Ölüm korkunç, iğrenç, garip bir böcek olsa ve yoldan geçen birinin üzerine konsa, siz de onu görseniz hemen o kişiyi oracıkta durdurup; - Afedersiniz yolunuzu kestim ama, korkmayın, yakanıza Ölüm konmuş, demez misiniz? Şöyle iki parmağınızla fırlatıp atmaz mısınız onu? Ah ne güzel olurdu. Ama ölüm bir böcek değil! Ama yoldan geçenlerin bir çoğu onu üzerlerinde taşıyor. Ama farkında değiller, çünkü Ölüm görünmüyor. Doğal olarak onlarda yarın ki hatta bir sonra ki günkü hayatlarını planlamaya devam ediyorlar. Mesela ben.. Bakın şu dudağımın üstündeki çiçeği görüyor musunuz? Doktorlar buna çok güzel bir şey diyorlar, Karamela gibi... Epitelyoma! Bakın söyleyin benimle bir kez, tadını siz de hissedeceksiniz, Epitelyoma! Çiçeklere verilen isimlere benziyor değil mi? Ama bu bir çiçek değil. Bu bir Ölüm. Geçerken bunu dudağıma konduruverdi, hatıram olsun dedi ve ekledi bir kaç aya kadar gelirim. Bakın sizden ne isteyeceğim, yarın sabah erkenden gideceğiniz küçük köyün tren istasyonunda indikten sonra evinize kadar yürüyün. Yoldan bir demet ot koparın. Koparın ve sayın. Kaç tane ot koparmışsanız o kadar ömrüm kalmış demektir. Ama dikkat edin demet biraz kalın olsun!
...”

5 Mart 2017 Pazar

212. gün - Canıma okuyan şarkılar

Ve işte 7 ay geçti bile... Bahar geldi, havalar ısındı, camlar balkonlar yeniden açılır oldu. Canı yanar mı insanın bundan? Yanıyor...

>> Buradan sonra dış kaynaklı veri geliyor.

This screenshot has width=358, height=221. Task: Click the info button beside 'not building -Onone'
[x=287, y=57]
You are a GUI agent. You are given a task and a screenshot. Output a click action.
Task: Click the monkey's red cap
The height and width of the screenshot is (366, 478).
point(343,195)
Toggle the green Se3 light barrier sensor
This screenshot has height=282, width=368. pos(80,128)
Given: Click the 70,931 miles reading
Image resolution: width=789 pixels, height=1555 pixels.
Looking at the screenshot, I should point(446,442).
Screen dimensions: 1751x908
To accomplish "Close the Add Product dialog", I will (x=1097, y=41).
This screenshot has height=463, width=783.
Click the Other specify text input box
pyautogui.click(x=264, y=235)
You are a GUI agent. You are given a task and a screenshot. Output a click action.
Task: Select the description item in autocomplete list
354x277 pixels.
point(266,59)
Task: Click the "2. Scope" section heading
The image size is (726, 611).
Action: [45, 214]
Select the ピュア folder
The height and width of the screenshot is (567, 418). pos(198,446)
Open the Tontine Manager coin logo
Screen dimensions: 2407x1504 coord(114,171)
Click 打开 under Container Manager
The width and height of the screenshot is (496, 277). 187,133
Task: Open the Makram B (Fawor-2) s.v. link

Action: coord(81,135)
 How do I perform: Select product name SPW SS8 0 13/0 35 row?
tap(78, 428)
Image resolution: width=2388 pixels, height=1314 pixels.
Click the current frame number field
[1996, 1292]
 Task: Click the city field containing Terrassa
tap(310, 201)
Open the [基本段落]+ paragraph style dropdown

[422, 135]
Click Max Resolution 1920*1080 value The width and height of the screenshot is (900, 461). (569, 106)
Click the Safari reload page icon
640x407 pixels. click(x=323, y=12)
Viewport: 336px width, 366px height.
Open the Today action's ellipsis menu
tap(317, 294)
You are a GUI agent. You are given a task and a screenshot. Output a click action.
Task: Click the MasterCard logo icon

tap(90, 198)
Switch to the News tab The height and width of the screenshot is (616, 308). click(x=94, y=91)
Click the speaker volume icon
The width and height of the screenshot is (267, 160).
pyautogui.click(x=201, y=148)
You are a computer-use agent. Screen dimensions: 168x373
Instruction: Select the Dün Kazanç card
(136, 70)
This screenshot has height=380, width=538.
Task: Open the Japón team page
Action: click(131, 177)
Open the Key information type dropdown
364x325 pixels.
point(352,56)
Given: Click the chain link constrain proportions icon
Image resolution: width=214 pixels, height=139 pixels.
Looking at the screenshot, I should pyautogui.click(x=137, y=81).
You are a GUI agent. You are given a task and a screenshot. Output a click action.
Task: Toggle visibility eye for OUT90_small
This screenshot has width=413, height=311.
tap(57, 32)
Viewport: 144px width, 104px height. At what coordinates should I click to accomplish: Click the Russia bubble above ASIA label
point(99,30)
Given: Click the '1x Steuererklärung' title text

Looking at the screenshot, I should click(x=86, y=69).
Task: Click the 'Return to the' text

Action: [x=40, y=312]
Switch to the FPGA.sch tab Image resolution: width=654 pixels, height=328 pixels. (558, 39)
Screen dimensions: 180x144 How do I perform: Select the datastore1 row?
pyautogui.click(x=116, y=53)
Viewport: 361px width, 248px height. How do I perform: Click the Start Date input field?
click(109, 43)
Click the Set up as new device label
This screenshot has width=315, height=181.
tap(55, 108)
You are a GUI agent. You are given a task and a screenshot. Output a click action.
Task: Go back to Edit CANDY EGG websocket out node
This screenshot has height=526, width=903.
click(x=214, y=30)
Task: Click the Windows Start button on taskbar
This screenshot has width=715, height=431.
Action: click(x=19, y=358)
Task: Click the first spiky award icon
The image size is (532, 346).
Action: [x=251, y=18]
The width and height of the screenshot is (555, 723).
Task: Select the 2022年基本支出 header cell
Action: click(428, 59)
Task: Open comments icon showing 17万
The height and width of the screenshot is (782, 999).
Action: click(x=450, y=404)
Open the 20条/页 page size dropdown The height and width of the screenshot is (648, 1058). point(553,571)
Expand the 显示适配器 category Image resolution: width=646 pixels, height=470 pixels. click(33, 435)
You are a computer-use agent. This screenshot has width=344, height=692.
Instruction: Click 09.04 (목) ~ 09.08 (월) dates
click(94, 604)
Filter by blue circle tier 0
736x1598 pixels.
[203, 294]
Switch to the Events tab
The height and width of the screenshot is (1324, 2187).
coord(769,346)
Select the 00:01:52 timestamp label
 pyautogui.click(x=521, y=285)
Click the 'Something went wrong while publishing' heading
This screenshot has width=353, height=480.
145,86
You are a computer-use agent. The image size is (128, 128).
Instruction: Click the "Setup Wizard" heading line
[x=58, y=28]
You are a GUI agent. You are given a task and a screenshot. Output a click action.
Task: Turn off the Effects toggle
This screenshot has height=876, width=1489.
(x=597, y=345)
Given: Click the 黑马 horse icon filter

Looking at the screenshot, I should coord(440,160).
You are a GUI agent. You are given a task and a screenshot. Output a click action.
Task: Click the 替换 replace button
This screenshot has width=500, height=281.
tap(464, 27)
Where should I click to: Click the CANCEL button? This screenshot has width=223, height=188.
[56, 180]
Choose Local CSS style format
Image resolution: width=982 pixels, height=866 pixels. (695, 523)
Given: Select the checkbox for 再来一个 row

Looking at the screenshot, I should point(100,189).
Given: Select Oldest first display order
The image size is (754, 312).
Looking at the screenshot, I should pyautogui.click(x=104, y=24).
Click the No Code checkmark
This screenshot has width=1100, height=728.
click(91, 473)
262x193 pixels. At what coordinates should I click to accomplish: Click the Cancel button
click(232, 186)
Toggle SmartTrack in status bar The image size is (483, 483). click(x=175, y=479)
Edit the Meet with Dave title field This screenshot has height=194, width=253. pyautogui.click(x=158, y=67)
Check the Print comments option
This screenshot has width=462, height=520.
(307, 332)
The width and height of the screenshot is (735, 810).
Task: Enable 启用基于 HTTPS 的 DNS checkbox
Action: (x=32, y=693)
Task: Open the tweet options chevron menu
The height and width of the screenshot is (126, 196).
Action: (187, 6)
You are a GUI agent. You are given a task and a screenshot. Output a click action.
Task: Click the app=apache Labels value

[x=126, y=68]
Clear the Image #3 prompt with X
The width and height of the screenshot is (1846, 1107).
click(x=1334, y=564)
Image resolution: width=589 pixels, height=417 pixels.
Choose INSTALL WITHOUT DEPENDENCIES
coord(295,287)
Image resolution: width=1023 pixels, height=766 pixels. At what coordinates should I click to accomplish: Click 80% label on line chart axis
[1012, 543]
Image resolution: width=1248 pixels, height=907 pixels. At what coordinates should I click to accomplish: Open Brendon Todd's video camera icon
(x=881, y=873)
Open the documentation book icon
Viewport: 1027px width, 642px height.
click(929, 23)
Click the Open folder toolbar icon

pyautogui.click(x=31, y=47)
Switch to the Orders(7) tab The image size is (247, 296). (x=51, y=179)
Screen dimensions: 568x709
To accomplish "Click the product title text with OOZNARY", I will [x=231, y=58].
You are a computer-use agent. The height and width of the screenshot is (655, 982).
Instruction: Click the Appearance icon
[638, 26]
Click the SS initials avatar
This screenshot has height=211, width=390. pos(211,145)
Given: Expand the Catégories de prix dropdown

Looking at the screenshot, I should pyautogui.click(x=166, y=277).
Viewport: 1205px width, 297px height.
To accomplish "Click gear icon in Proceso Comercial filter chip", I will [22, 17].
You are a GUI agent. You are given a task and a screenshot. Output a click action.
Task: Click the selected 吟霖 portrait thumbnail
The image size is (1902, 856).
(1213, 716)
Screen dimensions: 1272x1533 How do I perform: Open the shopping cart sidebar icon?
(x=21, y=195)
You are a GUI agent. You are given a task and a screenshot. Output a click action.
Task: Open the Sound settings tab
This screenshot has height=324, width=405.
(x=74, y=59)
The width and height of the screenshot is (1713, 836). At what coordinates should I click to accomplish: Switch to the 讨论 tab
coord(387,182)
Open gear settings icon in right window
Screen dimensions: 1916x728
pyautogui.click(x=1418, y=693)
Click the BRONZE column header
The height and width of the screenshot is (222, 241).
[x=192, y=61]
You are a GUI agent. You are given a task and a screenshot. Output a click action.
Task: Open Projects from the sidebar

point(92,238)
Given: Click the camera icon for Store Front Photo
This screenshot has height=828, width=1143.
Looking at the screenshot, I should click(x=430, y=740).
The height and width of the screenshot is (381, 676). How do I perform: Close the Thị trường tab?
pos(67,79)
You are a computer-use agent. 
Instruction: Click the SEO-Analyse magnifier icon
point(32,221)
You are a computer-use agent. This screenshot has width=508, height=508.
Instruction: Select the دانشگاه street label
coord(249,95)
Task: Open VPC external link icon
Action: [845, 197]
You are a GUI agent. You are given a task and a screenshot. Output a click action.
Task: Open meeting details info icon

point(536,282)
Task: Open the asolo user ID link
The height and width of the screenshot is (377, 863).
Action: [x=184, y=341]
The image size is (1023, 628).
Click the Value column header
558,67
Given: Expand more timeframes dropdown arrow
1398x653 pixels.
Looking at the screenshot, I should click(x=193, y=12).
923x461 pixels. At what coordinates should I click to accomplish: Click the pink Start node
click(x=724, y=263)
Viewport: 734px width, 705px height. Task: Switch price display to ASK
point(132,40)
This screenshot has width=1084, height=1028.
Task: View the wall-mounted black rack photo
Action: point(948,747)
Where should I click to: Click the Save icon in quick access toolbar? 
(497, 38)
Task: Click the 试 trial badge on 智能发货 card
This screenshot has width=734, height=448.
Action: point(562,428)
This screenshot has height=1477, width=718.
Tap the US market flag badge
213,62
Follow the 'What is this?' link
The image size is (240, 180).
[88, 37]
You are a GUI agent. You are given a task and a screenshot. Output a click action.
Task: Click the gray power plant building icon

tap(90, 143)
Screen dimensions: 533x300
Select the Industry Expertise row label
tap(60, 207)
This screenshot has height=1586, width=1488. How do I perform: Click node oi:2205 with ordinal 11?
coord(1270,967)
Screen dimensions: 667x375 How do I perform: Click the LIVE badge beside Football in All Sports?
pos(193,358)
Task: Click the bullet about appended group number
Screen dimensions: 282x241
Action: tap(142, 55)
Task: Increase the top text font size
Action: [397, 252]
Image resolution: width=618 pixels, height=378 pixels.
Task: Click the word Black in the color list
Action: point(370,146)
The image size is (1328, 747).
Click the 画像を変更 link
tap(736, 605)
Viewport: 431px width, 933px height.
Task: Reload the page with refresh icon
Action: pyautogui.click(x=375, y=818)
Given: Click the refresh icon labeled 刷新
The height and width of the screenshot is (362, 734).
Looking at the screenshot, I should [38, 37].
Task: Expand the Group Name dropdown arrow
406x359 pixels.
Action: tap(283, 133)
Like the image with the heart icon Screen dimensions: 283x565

Bugün pazar. Dedemin kız kardeşlerinden biri dün sabah vefat edince, hemen toparlanıp yola çıktılar. Dayım arabamızla götürdü herkesi, babam işi dolayısıyla gidemedi ama arabamız burada olmadığı için yanına gelme şansımız yine olmadı. Haftaya da pazar günü yağmurlu görünüyor, bu hafta içi de gitme ricamı dayıma yineleyeceğim.

Dün bir restoranda siparişimin hazırlanmasını beklerken çalan müzik beni ağlatıverdi. İnternette bir deyime rastlamıştım, bazı şarkılar için "kalp cenderesi" benzetmesi yapılmıştı, ne yerinde bir benzetme. Benim için böyle olan şarkıları yazmak istedim.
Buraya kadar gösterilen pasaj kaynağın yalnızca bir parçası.